§ **Excerpted records**
====================

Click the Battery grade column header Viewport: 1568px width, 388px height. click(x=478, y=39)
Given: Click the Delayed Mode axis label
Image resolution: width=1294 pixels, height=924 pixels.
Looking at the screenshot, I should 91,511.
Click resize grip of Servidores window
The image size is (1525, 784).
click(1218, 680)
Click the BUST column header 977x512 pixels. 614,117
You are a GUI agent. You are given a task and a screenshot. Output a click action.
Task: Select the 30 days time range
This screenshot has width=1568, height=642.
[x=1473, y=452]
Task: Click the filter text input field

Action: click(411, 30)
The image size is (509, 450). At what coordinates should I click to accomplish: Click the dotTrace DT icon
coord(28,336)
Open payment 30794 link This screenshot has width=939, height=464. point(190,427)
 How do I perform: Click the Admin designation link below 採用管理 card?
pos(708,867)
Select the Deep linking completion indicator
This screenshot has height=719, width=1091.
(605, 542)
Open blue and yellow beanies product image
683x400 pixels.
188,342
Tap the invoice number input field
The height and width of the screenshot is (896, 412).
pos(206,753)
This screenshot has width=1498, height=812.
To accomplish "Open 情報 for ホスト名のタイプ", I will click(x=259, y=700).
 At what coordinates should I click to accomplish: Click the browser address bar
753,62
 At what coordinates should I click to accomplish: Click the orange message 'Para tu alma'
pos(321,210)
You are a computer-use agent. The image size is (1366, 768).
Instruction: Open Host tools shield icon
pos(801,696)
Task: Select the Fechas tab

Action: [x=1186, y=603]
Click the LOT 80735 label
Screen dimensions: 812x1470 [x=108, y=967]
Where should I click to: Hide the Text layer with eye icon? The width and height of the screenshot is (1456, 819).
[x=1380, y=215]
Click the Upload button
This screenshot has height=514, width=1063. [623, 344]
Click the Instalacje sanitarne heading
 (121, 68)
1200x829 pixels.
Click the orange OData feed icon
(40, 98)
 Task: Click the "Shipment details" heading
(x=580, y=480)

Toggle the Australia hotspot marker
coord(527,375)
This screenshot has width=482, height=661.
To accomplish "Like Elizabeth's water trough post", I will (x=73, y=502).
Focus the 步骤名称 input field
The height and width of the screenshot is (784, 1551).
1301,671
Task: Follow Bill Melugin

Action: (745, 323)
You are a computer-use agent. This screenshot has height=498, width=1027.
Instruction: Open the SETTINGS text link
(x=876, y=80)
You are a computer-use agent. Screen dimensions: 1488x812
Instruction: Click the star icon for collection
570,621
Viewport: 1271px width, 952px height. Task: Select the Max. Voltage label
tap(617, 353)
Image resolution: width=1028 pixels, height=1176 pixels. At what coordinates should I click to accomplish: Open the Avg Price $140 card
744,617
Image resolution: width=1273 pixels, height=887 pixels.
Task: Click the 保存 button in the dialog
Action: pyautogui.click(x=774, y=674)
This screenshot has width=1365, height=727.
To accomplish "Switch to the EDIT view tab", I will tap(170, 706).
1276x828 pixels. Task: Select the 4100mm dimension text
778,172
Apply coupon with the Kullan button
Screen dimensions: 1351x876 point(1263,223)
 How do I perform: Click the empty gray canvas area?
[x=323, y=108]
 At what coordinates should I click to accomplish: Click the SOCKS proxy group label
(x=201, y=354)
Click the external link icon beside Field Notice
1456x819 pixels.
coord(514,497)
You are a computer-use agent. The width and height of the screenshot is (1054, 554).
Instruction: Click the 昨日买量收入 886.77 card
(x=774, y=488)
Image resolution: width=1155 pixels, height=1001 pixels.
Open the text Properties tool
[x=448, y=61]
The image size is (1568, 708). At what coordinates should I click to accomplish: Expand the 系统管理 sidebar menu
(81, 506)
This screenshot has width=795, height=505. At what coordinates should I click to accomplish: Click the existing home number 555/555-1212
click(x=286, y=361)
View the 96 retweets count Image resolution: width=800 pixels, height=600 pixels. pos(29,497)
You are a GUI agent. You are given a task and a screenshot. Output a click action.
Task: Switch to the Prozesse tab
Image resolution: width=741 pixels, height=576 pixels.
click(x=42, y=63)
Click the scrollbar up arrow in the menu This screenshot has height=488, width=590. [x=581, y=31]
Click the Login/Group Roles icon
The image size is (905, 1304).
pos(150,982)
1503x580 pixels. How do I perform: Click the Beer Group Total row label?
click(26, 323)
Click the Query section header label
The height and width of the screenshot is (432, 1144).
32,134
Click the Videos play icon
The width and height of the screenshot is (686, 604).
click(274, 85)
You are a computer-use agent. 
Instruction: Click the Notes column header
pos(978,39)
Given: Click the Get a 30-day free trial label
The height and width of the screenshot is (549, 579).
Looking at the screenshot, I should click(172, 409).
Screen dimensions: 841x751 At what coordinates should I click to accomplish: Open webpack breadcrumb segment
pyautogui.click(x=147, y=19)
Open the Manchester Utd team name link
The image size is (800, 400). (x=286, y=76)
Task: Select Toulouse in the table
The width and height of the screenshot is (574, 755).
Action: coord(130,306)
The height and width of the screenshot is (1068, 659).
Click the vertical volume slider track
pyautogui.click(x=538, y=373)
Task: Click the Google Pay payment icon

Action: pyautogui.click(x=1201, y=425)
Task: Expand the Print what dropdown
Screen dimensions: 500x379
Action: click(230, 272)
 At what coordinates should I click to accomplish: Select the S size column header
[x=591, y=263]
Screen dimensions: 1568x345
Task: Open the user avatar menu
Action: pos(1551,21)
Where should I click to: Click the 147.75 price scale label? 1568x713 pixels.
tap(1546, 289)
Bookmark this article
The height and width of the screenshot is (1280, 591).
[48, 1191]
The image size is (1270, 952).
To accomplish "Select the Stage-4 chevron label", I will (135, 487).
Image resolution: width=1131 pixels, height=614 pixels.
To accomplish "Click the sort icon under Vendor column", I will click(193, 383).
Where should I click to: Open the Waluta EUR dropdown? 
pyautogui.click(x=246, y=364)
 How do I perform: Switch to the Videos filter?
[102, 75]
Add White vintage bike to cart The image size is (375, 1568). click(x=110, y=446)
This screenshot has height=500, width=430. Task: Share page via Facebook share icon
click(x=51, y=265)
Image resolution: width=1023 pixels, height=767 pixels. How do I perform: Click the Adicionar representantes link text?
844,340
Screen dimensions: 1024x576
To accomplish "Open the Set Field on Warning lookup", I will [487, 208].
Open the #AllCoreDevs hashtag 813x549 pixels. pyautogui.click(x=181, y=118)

====================

§ **Work required**
Reproduce the data in full, exactly.

§ **Finished task**
Click the Battery grade column header Viewport: 1568px width, 388px height. click(x=478, y=39)
Given: Click the Delayed Mode axis label
Image resolution: width=1294 pixels, height=924 pixels.
Looking at the screenshot, I should 91,511.
Click resize grip of Servidores window
The image size is (1525, 784).
click(1218, 680)
Click the BUST column header 977x512 pixels. 614,117
You are a GUI agent. You are given a task and a screenshot. Output a click action.
Task: Select the 30 days time range
This screenshot has width=1568, height=642.
[x=1473, y=452]
Task: Click the filter text input field

Action: click(411, 30)
The image size is (509, 450). At what coordinates should I click to accomplish: Click the dotTrace DT icon
coord(28,336)
Open payment 30794 link This screenshot has width=939, height=464. point(190,427)
 How do I perform: Click the Admin designation link below 採用管理 card?
pos(708,867)
Select the Deep linking completion indicator
This screenshot has height=719, width=1091.
(605, 542)
Open blue and yellow beanies product image
683x400 pixels.
188,342
Tap the invoice number input field
The height and width of the screenshot is (896, 412).
pos(206,753)
This screenshot has width=1498, height=812.
To accomplish "Open 情報 for ホスト名のタイプ", I will click(x=259, y=700).
 At what coordinates should I click to accomplish: Click the browser address bar
753,62
 At what coordinates should I click to accomplish: Click the orange message 'Para tu alma'
pos(321,210)
You are a computer-use agent. The image size is (1366, 768).
Instruction: Open Host tools shield icon
pos(801,696)
Task: Select the Fechas tab

Action: [x=1186, y=603]
Click the LOT 80735 label
Screen dimensions: 812x1470 [x=108, y=967]
Where should I click to: Hide the Text layer with eye icon? The width and height of the screenshot is (1456, 819).
[x=1380, y=215]
Click the Upload button
This screenshot has height=514, width=1063. [623, 344]
Click the Instalacje sanitarne heading
 (121, 68)
1200x829 pixels.
Click the orange OData feed icon
(40, 98)
 Task: Click the "Shipment details" heading
(x=580, y=480)

Toggle the Australia hotspot marker
coord(527,375)
This screenshot has width=482, height=661.
To accomplish "Like Elizabeth's water trough post", I will (x=73, y=502).
Focus the 步骤名称 input field
The height and width of the screenshot is (784, 1551).
1301,671
Task: Follow Bill Melugin

Action: (745, 323)
You are a computer-use agent. This screenshot has height=498, width=1027.
Instruction: Open the SETTINGS text link
(x=876, y=80)
You are a computer-use agent. Screen dimensions: 1488x812
Instruction: Click the star icon for collection
570,621
Viewport: 1271px width, 952px height. Task: Select the Max. Voltage label
tap(617, 353)
Image resolution: width=1028 pixels, height=1176 pixels. At what coordinates should I click to accomplish: Open the Avg Price $140 card
744,617
Image resolution: width=1273 pixels, height=887 pixels.
Task: Click the 保存 button in the dialog
Action: pyautogui.click(x=774, y=674)
This screenshot has width=1365, height=727.
To accomplish "Switch to the EDIT view tab", I will tap(170, 706).
1276x828 pixels. Task: Select the 4100mm dimension text
778,172
Apply coupon with the Kullan button
Screen dimensions: 1351x876 point(1263,223)
 How do I perform: Click the empty gray canvas area?
[x=323, y=108]
 At what coordinates should I click to accomplish: Click the SOCKS proxy group label
(x=201, y=354)
Click the external link icon beside Field Notice
1456x819 pixels.
coord(514,497)
You are a computer-use agent. The width and height of the screenshot is (1054, 554).
Instruction: Click the 昨日买量收入 886.77 card
(x=774, y=488)
Image resolution: width=1155 pixels, height=1001 pixels.
Open the text Properties tool
[x=448, y=61]
The image size is (1568, 708). At what coordinates should I click to accomplish: Expand the 系统管理 sidebar menu
(81, 506)
This screenshot has width=795, height=505. At what coordinates should I click to accomplish: Click the existing home number 555/555-1212
click(x=286, y=361)
View the 96 retweets count Image resolution: width=800 pixels, height=600 pixels. pos(29,497)
You are a GUI agent. You are given a task and a screenshot. Output a click action.
Task: Switch to the Prozesse tab
Image resolution: width=741 pixels, height=576 pixels.
click(x=42, y=63)
Click the scrollbar up arrow in the menu This screenshot has height=488, width=590. [x=581, y=31]
Click the Login/Group Roles icon
The image size is (905, 1304).
pos(150,982)
1503x580 pixels. How do I perform: Click the Beer Group Total row label?
click(26, 323)
Click the Query section header label
The height and width of the screenshot is (432, 1144).
32,134
Click the Videos play icon
The width and height of the screenshot is (686, 604).
click(274, 85)
You are a computer-use agent. 
Instruction: Click the Notes column header
pos(978,39)
Given: Click the Get a 30-day free trial label
The height and width of the screenshot is (549, 579).
Looking at the screenshot, I should click(172, 409).
Screen dimensions: 841x751 At what coordinates should I click to accomplish: Open webpack breadcrumb segment
pyautogui.click(x=147, y=19)
Open the Manchester Utd team name link
The image size is (800, 400). (x=286, y=76)
Task: Select Toulouse in the table
The width and height of the screenshot is (574, 755).
Action: coord(130,306)
The height and width of the screenshot is (1068, 659).
Click the vertical volume slider track
pyautogui.click(x=538, y=373)
Task: Click the Google Pay payment icon

Action: pyautogui.click(x=1201, y=425)
Task: Expand the Print what dropdown
Screen dimensions: 500x379
Action: click(230, 272)
 At what coordinates should I click to accomplish: Select the S size column header
[x=591, y=263]
Screen dimensions: 1568x345
Task: Open the user avatar menu
Action: pos(1551,21)
Where should I click to: Click the 147.75 price scale label? 1568x713 pixels.
tap(1546, 289)
Bookmark this article
The height and width of the screenshot is (1280, 591).
[48, 1191]
The image size is (1270, 952).
To accomplish "Select the Stage-4 chevron label", I will (135, 487).
Image resolution: width=1131 pixels, height=614 pixels.
To accomplish "Click the sort icon under Vendor column", I will click(193, 383).
Where should I click to: Open the Waluta EUR dropdown? 
pyautogui.click(x=246, y=364)
 How do I perform: Switch to the Videos filter?
[102, 75]
Add White vintage bike to cart The image size is (375, 1568). click(x=110, y=446)
This screenshot has height=500, width=430. Task: Share page via Facebook share icon
click(x=51, y=265)
Image resolution: width=1023 pixels, height=767 pixels. How do I perform: Click the Adicionar representantes link text?
844,340
Screen dimensions: 1024x576
To accomplish "Open the Set Field on Warning lookup", I will [487, 208].
Open the #AllCoreDevs hashtag 813x549 pixels. pyautogui.click(x=181, y=118)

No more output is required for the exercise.